Veteran players are always going to be on notice when a team is trying to rebuild for the future. Ian Stewart was acquired to be a piece to replace the departed Aramis Ramirez, who went to the Brewers as a free agent. Rumors are a part of the deal that comes with any kind of rebuilding process. Stewart had not had his best season in Colorado in 2011. Colvin had been counted on to take over in right field for the Cubs after a strong rookie campaign, in which he hit 20 home runs.
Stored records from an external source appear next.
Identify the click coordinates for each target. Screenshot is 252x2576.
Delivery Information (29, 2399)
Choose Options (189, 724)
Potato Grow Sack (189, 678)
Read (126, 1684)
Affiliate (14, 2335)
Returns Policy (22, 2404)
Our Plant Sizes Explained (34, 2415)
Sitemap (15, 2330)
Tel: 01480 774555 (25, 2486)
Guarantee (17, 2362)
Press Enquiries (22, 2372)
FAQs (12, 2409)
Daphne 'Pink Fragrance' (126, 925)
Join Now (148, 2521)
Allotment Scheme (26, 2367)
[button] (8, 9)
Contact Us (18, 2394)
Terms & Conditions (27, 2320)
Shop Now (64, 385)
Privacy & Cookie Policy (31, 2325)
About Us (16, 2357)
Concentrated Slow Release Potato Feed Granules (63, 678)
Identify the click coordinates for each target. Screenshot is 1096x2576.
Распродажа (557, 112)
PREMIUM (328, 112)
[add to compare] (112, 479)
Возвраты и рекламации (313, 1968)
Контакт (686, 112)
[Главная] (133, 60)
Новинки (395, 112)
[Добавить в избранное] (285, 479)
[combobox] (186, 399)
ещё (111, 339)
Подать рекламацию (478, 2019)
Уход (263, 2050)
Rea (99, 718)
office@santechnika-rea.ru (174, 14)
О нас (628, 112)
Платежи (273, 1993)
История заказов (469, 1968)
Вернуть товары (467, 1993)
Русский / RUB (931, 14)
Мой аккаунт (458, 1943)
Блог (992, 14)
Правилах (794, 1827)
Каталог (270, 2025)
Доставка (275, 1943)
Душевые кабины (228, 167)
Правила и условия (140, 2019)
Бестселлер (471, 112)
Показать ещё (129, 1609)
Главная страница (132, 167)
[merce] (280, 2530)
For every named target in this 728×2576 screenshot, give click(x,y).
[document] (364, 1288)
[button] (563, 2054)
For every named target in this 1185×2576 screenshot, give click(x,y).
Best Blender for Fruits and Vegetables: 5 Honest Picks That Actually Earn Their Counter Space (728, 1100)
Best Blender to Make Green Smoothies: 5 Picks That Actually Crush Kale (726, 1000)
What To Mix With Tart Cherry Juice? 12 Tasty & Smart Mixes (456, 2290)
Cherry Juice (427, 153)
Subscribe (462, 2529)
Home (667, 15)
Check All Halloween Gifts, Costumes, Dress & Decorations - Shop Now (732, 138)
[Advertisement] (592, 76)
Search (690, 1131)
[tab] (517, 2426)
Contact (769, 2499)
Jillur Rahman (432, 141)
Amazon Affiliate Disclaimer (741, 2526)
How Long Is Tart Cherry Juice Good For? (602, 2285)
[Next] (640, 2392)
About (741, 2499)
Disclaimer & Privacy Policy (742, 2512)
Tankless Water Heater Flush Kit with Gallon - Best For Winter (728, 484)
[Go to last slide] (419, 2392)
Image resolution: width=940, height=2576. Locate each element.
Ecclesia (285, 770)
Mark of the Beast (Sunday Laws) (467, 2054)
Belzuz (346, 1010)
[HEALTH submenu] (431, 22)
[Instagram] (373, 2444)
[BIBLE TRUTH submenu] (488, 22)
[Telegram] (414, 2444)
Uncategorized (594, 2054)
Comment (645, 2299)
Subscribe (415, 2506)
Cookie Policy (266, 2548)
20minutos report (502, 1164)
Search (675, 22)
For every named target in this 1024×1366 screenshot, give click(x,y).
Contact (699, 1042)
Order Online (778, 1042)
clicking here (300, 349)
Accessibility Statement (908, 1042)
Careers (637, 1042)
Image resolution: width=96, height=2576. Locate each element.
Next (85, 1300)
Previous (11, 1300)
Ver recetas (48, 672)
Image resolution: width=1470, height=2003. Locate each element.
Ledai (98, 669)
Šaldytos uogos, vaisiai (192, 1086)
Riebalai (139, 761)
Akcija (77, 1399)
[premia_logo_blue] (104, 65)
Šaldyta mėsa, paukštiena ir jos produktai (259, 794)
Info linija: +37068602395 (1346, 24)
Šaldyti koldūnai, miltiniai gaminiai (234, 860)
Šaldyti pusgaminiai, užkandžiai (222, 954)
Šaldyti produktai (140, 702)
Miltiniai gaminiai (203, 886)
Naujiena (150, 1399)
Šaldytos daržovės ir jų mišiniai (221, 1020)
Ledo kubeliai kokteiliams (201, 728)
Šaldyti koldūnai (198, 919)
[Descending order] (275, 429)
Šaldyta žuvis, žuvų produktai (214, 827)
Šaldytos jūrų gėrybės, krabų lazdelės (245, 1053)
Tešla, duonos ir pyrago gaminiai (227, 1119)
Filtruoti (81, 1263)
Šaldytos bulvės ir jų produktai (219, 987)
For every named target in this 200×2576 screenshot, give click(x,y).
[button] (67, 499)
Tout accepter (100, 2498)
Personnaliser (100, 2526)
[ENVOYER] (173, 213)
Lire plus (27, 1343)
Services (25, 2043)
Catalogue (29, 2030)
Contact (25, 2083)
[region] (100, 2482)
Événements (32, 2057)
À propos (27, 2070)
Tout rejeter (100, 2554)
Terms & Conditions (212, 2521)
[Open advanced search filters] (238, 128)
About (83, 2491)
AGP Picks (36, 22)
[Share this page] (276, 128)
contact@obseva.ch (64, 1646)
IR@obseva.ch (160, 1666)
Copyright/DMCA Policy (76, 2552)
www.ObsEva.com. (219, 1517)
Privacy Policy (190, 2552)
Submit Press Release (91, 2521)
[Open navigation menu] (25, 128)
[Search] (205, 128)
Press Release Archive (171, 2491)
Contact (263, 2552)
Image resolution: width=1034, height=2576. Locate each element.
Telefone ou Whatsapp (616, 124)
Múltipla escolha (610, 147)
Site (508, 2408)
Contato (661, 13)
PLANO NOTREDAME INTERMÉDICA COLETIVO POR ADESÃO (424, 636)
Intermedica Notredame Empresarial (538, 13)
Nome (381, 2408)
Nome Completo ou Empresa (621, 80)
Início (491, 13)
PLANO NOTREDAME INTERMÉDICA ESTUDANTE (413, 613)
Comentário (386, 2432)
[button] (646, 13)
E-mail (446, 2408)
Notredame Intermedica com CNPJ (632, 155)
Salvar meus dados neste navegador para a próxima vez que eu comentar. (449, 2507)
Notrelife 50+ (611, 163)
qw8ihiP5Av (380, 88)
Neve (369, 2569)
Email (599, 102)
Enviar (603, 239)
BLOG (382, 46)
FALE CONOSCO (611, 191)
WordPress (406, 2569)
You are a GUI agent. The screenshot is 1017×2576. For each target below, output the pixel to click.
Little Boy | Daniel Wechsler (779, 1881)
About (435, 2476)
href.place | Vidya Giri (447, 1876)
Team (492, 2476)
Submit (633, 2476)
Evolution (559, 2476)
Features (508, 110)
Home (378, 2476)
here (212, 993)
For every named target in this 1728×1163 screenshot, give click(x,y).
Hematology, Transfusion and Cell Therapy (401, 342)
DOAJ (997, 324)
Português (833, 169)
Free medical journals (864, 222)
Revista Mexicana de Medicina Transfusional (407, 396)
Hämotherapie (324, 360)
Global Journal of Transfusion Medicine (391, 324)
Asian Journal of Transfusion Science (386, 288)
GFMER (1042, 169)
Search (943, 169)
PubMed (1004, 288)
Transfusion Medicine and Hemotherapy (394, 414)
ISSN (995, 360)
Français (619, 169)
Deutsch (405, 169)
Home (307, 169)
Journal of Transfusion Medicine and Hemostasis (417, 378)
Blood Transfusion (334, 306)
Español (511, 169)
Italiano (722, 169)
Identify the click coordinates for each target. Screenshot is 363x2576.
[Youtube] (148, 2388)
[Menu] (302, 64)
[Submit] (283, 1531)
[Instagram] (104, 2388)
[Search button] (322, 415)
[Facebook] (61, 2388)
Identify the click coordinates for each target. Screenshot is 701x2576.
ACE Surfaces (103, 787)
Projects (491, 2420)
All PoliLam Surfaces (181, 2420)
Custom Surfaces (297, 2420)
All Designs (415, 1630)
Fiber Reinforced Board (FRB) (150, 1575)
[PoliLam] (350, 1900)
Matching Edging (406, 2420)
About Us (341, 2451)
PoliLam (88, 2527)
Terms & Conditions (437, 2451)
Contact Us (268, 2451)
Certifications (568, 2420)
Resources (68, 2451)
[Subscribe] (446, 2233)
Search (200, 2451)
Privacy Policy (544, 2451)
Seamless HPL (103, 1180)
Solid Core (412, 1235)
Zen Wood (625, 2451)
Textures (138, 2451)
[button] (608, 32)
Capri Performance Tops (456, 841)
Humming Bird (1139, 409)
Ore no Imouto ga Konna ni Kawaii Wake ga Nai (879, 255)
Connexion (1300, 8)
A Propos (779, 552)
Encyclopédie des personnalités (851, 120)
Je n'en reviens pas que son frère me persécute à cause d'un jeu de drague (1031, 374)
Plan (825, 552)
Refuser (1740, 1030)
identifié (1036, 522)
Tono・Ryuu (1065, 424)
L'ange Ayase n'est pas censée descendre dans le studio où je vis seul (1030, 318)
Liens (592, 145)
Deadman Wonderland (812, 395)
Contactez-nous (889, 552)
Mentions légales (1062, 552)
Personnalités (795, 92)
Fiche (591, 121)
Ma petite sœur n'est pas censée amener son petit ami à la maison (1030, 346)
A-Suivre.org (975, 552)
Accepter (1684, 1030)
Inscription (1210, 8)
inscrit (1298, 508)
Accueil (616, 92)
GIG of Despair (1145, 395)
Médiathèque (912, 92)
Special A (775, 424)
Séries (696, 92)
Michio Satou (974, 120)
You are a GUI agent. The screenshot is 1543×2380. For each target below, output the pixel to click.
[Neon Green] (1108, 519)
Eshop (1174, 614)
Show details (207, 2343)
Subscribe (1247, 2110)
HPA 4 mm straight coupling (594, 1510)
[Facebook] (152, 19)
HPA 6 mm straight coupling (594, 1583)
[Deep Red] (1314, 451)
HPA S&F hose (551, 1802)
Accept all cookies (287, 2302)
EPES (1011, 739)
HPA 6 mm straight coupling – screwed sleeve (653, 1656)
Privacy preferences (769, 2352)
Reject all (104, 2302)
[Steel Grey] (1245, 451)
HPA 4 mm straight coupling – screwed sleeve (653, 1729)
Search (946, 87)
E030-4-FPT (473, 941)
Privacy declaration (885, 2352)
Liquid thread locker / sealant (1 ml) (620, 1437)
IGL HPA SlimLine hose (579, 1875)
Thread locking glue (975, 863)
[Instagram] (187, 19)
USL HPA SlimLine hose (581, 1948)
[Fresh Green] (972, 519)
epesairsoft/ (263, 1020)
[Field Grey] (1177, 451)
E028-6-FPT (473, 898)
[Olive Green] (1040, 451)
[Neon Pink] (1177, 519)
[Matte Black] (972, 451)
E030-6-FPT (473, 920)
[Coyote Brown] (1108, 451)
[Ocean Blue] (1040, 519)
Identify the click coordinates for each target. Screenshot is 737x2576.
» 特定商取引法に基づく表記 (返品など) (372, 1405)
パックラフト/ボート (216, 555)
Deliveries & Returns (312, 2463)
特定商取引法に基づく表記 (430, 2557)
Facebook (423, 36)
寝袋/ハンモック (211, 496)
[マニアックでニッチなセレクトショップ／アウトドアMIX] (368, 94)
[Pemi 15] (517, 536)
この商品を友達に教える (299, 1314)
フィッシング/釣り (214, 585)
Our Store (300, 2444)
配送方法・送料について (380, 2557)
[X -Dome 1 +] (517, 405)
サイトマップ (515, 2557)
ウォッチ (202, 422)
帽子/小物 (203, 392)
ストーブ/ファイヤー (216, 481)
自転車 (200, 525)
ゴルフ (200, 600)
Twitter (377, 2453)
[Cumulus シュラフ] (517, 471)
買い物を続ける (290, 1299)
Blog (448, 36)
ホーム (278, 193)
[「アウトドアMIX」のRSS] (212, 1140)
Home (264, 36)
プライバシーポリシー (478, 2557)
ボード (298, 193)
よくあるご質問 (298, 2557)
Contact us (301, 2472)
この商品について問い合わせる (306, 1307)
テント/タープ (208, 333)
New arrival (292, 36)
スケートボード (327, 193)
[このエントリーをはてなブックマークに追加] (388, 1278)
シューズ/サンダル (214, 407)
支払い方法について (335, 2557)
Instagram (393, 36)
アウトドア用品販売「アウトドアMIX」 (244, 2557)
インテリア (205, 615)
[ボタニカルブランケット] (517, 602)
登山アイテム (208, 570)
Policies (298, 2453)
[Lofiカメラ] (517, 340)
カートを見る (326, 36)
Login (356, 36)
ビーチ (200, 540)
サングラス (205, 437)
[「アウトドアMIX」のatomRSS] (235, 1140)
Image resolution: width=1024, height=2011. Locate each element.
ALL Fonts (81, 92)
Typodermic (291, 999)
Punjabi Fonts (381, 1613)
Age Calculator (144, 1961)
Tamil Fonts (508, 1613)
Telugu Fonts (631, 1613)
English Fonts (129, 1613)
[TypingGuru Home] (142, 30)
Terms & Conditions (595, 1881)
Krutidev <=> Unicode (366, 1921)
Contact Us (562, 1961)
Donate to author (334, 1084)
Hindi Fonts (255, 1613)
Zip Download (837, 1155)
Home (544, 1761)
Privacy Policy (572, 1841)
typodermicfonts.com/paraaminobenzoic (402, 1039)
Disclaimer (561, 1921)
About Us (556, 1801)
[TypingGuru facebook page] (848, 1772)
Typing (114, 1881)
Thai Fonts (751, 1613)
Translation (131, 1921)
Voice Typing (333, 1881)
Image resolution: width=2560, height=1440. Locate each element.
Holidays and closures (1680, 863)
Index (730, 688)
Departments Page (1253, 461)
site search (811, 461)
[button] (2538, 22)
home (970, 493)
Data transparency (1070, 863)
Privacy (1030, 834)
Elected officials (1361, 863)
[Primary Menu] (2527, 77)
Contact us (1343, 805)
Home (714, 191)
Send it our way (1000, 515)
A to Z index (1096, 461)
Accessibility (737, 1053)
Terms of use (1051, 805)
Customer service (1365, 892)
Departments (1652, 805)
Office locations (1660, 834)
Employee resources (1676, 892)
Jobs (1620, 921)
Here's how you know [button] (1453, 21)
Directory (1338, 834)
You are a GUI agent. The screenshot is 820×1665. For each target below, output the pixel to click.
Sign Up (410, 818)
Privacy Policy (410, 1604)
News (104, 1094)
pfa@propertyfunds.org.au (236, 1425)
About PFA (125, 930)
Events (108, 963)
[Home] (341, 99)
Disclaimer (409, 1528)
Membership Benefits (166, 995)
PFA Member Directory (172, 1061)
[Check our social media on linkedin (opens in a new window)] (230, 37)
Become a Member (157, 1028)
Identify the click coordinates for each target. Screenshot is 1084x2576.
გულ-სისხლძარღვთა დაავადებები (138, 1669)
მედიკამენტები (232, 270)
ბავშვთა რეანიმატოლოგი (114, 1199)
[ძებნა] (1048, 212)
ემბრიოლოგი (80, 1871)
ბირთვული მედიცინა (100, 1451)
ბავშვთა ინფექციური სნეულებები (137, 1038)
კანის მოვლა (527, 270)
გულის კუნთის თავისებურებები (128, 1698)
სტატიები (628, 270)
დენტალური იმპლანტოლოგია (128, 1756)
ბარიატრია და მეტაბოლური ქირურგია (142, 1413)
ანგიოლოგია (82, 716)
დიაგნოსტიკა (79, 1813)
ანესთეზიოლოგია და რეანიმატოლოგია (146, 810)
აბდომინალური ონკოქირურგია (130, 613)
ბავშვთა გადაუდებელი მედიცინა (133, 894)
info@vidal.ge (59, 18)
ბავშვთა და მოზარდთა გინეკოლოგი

The “change of scenery” swap had been rumored for quite a while before the trade actually happened. When I asked Ian on Twitter (@IAN_STEWART_2sc … great guy, very fan friendly, I highly recommend following him) what the rumors were like, he was candid, saying he “hated it.” And that he “love(ed) it there [in CO].” What it all boils down to is, it is difficult to understand what it is like to be traded or to be the subject of trade rumors because very few of us will ever be professional athletes.
The trade deadline and off-season “hot stove” bring a lot of excitement to media and to fans. There is another side of it, though. Players with families are forced to pick up and move on short notice. Focusing on Ian Stewart in this piece was easy. First, he’s accessible on twitter, in one of his late night Q&A sessions. Second, he is one of the younger parts brought in for the changing of the guard, and was subjected to rumors about being traded to the Cubs for quite a while before the trade actually happened.